- _Fragmento de lectura_
------------------------------------------------------------

# resonador piezoeléctrico



## deniel144 (Ago 19, 2007)

hola queria saber como son los resonador piezoeléctrico (si tienen otro nombre) ya que no los  conoscos. (es para hacer un espanta mosquitos) y alguna alternativas.

gracias 

saludos


----------



## Fogonazo (Ago 19, 2007)

Consiguete un tweeter piezoelectrico.


----------



## kaprixoso (Ago 21, 2007)

*Ola..¡¡*

  mmm...tambien se llaman "altavoz piezoelectrico"...Para tu proyecto no creo k tengas otra alternativa k utilizar, en todo caso no son muy dificiles de encontrar, yo tengo guardados unos cuantos k le saqué a distintas cosas  ...

Los juguetes para niños contiene estos resonadores k producen sonidos muy agudos, tambien algunos relojes despertadores y la mayoria de los reloges de pulsera k emiten el caracteristico pitido " tí-tí " k suena cuando apretas un boton o cuando se activa la alarma. Estos altavoces son redondos y delgados por eso los utilizan los relojes de pulsera...

Si kieres uno, habre cualkier reloj despertador viejo y busca una cosita redonda , metalica y muy delgada, k es la k produce ese ruido agudo...es comunmente de color amarilla...

http://static.flickr.com/31/53523608_3d4268ba68_o.jpg 

En esa pagina veras uno, solo k esta con un protector plastico con un pekeño orificio, es para concentrar el sonido para k se escuxe mas  ...se alcanza a ver el color k tiene el resonador...

------------------------------------------------------------

- _Datos del listado_
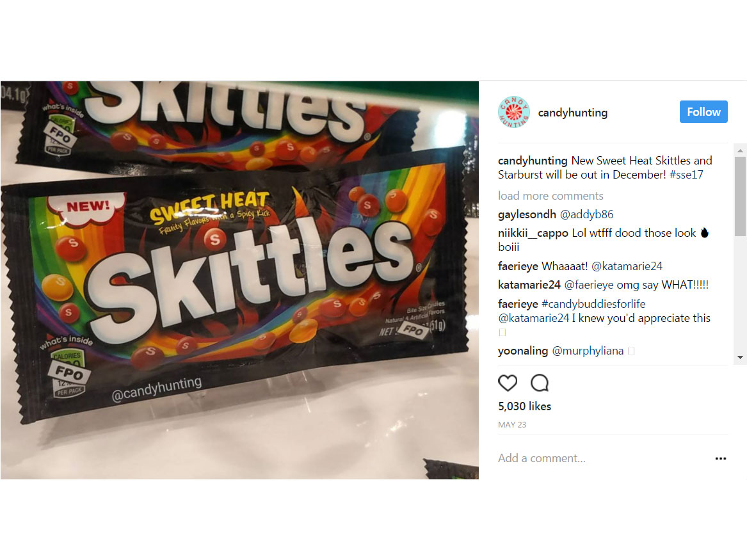Viewport: 747px width, 560px height.
Task: Open the @murphyliana mention
Action: (x=588, y=351)
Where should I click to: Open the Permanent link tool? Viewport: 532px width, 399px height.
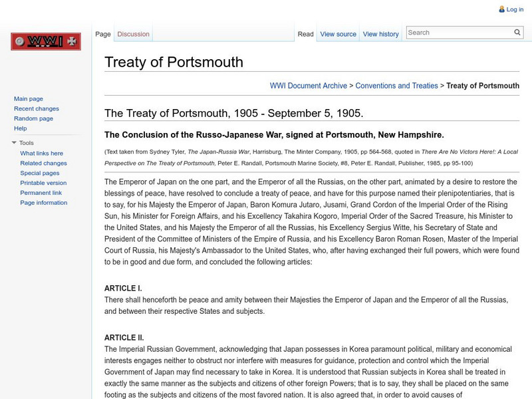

------------------------------------------------------------

- _Objetivo_
Prolonga el hilo sobre resonadores piezoeléctricos a partir de la última oración que aparece. El listado es material independiente del hilo sobre resonadores piezoeléctricos.

- _Respuesta redactada_
Espero esto te ayude...*Saludos..¡¡*


----------



## deniel144 (Ago 23, 2007)

ok gracias pero que conponentes deveria cambiar para que me funcione con tweeter piezoelectrico 
a y lo otro lo simule con el livewire el proyecto y no me fucionaba por que no tenia voltaje es de 25mv = mi pregunta es sifuncionara que que el livewire se vpuede decir que es solamente teorico?.

gracias


----------



## Fogonazo (Ago 23, 2007)

Que habria que cambiar en que circuito ??


----------



## deniel144 (Ago 24, 2007)

si


----------



## ivan_ambriz (Ene 24, 2008)

Lo puedes pedir como un busser. El que yo compré es idéntico al mostrado en el link http://static.flickr.com/31/53523608_3d4268ba68_o.jpg , pero cómo saber que funciona el circuito espanta mosquitos? Ya lo armé.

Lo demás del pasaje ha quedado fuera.